== DOCUMENT EXTRACT

How to leverage the maximum number of results feature

In some use cases; the FM responses might be lacking enough context to provide relevant answers or relying that it couldn't find the requested info. Which could be fixed by modifying the maximum number of retrieved results.

In the following example, we are going to run the following query with a few number of results (5): \ Provide a list of risks for Octank financial in bulleted points.

def print_generation_results(response, print_context = True):
    generated_text = response['output']['text']
    print('Generated FM response:\n')
    print(generated_text)

    if print_context is True:
        ## print out the source attribution/citations from the original documents to see if the response generated belongs to the context.
        citations = response["citations"]
        contexts = []
        for citation in citations:
            retrievedReferences = citation["retrievedReferences"]
            for reference in retrievedReferences:
                contexts.append(reference["content"]["text"])

        print('\n\n\nRetrieved Context:\n')
        pprint.pp(contexts)
query = """Provide a list of risks for Octank financial in numbered list without description."""

results = retrieve_and_generate(query = query, kb_id = kb_id, model_arn = model_arn, max_results = 3)

print_generation_results(results)

By modifying the no of retrived results to 10, you should be able to get more results leading to comprehensive response.

#Using higher number of max results

results = retrieve_and_generate(query = query, kb_id = kb_id, model_arn = model_arn, max_results = 10)

print_generation_results(results)

How to use the custom prompting feature

You can also customize the default prompt with your own prompt based on the use case. This feature would help adding more context to the FM, require specific output format, languages and others.

====

■ **EXERCISE BRIEF**
Extract everything in the excerpt on retrieved results, from "By modifying the no" down to "max_results = 10)", word for word. Draw only on the excerpt above.

== EXTRACTED MATERIAL

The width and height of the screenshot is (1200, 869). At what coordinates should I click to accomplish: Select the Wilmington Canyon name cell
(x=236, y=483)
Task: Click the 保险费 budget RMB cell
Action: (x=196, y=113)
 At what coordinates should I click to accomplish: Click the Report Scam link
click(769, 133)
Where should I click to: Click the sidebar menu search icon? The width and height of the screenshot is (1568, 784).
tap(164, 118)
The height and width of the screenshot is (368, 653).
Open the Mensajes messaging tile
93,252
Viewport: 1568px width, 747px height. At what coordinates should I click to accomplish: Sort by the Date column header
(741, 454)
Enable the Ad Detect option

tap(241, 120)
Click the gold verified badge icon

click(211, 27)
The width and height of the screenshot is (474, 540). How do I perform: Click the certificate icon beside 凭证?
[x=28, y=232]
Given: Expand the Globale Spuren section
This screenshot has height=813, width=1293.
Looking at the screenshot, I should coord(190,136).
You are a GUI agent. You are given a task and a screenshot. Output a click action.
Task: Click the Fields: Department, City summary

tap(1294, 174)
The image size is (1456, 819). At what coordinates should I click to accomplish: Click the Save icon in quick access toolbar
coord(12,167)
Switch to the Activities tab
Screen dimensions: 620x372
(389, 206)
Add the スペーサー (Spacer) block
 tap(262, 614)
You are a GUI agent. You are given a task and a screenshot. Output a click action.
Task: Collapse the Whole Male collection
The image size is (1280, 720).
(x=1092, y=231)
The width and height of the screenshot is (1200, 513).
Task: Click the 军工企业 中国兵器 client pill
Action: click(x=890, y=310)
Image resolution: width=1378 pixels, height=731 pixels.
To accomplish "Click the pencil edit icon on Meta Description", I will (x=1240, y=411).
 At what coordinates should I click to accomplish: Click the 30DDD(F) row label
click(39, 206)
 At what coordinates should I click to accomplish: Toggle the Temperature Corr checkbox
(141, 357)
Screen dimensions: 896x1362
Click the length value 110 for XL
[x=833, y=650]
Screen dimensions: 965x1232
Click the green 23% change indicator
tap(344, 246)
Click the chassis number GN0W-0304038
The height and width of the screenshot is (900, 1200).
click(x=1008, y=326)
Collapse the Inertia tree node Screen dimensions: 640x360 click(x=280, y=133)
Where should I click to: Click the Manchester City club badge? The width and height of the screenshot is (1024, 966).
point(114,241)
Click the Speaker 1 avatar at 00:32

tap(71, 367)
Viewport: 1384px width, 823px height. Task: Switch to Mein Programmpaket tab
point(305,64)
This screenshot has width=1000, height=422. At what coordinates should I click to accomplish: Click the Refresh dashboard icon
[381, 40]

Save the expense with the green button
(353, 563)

====

■ **RESPONSE BELOW**
By modifying the no of retrived results to 10, you should be able to get more results leading to comprehensive response.

#Using higher number of max results

results = retrieve_and_generate(query = query, kb_id = kb_id, model_arn = model_arn, max_results = 10)